EXERCISE:
Scan the data below for the string "item". Copy every line where it appears.

Collected data:
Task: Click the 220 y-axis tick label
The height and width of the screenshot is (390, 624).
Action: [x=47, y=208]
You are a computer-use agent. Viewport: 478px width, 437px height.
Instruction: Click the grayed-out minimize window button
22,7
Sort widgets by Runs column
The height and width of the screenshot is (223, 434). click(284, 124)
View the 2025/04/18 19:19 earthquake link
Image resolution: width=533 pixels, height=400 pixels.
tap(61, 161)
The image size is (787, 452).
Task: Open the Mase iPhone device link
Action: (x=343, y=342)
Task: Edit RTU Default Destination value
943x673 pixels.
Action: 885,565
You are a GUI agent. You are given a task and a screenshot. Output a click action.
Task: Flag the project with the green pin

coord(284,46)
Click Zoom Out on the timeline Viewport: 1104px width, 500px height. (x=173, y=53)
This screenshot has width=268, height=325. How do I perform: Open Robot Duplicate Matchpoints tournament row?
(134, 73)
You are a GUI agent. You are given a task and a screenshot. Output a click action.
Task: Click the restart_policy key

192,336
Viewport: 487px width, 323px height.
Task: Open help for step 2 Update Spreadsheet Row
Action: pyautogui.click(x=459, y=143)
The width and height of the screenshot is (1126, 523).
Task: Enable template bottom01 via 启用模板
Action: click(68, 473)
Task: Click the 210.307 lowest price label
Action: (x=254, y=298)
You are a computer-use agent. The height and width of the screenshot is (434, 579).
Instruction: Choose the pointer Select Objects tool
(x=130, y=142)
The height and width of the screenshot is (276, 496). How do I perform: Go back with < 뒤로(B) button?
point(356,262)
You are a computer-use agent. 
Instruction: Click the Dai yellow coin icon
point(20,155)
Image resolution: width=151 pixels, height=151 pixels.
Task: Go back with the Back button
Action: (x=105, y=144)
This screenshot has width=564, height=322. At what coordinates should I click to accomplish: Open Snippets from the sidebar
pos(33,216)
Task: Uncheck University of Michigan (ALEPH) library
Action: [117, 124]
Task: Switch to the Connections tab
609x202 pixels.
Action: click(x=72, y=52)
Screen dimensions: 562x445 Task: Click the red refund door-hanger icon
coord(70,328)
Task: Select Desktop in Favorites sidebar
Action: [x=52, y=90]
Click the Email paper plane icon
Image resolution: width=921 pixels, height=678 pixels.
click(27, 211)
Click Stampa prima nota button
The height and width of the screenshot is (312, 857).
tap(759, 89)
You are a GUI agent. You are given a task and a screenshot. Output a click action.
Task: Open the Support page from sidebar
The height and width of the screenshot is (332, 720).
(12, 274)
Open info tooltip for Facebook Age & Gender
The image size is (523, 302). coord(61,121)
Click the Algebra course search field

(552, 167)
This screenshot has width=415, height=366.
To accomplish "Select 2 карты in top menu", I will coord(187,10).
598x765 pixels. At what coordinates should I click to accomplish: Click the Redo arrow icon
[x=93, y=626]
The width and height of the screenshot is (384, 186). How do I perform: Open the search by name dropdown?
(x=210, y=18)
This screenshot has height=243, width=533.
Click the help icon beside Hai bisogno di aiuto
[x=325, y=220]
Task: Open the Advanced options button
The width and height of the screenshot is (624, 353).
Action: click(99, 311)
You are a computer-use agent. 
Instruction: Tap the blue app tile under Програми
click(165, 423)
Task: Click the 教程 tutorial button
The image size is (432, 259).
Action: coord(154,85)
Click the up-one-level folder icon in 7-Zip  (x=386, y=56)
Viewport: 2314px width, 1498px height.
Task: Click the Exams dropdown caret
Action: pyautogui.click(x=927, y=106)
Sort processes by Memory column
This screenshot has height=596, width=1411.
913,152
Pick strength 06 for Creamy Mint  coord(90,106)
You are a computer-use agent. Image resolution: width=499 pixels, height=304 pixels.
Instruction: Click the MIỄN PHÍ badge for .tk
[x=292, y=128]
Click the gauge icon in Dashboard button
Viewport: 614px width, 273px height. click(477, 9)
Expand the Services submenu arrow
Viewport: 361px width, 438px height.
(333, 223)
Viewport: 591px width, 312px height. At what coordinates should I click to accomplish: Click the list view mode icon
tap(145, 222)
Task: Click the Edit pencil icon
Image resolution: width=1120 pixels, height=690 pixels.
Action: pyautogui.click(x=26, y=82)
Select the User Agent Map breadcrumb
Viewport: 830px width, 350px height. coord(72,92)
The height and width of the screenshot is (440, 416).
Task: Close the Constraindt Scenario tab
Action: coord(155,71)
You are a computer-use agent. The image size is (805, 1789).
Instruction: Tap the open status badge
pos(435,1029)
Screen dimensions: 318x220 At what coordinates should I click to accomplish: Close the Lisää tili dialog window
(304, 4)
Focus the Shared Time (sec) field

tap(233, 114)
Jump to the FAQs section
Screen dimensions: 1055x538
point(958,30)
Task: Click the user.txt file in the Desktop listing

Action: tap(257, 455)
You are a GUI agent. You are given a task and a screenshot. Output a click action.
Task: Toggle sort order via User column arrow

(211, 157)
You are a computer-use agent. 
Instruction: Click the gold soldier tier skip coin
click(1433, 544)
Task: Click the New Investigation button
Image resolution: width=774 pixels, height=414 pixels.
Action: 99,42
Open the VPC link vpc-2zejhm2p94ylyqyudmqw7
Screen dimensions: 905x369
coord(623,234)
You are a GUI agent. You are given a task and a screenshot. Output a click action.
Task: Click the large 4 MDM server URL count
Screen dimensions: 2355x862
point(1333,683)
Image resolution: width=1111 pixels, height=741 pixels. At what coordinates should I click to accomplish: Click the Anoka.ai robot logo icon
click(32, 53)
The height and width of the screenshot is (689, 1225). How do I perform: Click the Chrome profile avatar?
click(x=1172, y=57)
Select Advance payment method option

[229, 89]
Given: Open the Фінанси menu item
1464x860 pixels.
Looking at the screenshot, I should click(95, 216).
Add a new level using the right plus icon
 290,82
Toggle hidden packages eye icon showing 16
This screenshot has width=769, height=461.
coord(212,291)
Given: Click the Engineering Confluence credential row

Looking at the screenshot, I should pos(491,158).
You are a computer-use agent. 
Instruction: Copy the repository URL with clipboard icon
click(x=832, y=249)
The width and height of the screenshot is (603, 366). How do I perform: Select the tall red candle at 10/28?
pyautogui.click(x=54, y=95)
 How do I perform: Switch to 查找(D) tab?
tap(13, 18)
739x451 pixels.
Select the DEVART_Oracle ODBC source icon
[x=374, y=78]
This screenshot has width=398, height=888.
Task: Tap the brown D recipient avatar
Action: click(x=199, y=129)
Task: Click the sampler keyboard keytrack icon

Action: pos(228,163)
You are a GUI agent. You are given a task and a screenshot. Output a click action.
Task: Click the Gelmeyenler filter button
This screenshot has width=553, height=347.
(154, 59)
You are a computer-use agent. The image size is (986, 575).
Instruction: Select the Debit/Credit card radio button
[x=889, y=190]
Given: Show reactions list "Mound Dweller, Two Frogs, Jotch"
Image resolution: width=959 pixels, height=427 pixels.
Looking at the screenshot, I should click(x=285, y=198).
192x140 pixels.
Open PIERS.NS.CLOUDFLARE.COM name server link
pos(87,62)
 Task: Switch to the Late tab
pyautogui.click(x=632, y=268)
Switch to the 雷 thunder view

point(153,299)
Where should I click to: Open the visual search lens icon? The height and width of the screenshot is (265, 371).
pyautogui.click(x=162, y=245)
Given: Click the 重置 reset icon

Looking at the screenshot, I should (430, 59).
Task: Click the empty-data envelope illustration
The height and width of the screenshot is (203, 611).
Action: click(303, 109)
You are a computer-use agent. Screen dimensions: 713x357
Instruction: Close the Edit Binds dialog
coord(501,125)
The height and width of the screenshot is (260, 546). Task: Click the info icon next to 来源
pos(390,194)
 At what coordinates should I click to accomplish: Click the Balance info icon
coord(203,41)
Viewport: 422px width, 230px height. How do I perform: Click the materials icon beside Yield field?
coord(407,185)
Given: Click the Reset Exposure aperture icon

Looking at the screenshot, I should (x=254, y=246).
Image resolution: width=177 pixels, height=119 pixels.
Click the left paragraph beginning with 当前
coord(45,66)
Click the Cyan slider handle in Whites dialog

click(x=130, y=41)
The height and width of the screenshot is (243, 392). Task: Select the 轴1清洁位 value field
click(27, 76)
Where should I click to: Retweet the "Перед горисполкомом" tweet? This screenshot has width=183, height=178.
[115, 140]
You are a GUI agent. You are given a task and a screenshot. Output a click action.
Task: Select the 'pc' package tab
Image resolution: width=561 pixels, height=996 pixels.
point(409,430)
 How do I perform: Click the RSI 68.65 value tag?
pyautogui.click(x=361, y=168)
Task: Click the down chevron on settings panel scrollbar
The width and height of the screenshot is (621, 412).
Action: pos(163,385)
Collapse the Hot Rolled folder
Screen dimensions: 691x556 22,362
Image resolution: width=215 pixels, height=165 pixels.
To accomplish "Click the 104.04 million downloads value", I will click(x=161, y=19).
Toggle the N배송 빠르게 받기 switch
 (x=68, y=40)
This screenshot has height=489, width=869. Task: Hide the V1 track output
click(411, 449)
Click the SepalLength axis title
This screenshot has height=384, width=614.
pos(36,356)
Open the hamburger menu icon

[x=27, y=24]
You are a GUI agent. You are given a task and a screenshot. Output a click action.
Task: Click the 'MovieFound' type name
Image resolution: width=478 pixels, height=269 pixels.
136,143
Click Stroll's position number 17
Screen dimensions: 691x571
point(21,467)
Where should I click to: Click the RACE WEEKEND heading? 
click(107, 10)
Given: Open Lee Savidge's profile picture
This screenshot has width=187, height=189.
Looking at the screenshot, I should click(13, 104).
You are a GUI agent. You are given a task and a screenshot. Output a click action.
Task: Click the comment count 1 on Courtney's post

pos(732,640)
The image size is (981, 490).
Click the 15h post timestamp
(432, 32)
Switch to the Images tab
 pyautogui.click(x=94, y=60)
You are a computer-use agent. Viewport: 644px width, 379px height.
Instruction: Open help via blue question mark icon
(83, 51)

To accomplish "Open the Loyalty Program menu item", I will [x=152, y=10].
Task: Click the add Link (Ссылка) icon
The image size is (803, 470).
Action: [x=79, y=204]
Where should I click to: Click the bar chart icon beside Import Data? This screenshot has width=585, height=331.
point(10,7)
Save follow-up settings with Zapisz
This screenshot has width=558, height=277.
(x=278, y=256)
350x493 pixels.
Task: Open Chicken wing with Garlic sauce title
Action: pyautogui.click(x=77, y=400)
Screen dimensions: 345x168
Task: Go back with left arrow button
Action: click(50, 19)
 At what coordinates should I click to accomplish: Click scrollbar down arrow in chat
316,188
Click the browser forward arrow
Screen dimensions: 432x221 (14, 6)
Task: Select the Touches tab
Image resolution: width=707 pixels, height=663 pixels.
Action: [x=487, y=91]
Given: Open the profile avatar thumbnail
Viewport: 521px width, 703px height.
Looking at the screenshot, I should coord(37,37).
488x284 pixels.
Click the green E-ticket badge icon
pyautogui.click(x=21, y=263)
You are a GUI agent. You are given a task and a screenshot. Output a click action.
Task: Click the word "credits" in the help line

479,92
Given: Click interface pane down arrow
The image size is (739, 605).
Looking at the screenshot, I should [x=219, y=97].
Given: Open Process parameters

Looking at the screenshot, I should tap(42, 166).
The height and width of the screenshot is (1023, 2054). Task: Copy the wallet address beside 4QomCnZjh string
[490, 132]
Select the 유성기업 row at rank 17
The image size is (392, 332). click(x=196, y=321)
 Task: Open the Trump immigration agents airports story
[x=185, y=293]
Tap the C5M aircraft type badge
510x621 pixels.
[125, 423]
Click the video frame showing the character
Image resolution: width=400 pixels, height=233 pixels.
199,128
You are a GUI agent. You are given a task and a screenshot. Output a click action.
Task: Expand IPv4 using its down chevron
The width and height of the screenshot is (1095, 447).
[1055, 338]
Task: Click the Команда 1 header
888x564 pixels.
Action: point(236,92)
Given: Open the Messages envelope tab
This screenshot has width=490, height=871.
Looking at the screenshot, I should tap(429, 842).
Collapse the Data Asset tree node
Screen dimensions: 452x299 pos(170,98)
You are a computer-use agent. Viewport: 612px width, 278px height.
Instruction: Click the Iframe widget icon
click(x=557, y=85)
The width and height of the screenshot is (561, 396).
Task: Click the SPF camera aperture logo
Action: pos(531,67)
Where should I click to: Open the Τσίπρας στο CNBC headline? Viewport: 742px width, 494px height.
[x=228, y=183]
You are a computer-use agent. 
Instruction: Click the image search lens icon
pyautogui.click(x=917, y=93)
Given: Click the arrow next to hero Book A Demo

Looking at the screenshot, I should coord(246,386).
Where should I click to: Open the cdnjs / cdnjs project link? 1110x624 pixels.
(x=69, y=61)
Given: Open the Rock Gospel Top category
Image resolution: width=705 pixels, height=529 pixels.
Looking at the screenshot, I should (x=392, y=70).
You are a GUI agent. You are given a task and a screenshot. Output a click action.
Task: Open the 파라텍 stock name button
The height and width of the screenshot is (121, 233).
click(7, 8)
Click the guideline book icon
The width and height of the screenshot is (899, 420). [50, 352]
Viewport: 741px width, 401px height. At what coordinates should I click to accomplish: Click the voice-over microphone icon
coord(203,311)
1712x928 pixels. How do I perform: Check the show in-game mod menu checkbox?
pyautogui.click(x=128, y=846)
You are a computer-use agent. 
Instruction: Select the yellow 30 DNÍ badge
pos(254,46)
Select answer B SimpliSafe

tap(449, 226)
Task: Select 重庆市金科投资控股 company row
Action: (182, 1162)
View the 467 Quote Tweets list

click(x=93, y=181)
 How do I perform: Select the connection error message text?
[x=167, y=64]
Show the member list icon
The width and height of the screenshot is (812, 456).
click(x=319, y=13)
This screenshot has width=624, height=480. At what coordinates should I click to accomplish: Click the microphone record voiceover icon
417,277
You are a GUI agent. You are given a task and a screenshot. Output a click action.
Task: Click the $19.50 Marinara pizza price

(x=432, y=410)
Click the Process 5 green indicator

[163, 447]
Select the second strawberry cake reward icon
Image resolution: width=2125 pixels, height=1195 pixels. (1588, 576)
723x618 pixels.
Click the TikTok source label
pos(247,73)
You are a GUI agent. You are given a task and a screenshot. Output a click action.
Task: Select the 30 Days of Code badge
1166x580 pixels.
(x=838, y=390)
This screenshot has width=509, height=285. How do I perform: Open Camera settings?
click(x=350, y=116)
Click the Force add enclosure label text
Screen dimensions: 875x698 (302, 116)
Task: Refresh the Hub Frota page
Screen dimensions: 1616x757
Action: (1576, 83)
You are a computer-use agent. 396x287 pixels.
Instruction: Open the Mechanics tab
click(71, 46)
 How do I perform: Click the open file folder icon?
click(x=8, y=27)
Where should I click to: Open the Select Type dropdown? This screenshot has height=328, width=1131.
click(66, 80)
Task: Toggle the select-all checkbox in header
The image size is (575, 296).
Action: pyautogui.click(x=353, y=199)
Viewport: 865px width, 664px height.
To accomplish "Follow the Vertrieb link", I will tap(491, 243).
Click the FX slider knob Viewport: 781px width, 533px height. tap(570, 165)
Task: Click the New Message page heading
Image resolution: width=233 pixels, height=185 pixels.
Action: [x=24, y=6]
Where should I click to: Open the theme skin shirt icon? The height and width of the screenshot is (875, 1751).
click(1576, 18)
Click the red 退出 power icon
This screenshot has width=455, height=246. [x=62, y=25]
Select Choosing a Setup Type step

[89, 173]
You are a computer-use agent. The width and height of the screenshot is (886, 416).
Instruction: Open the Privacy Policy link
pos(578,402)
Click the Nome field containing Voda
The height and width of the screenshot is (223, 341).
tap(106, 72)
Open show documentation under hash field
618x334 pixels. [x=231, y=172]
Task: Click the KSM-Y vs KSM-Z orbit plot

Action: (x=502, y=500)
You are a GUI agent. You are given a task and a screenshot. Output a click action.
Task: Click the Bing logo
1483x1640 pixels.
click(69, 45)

TASK ANSWER:
Given: Open the Фінанси menu item
To accomplish "Open the Loyalty Program menu item", I will [x=152, y=10].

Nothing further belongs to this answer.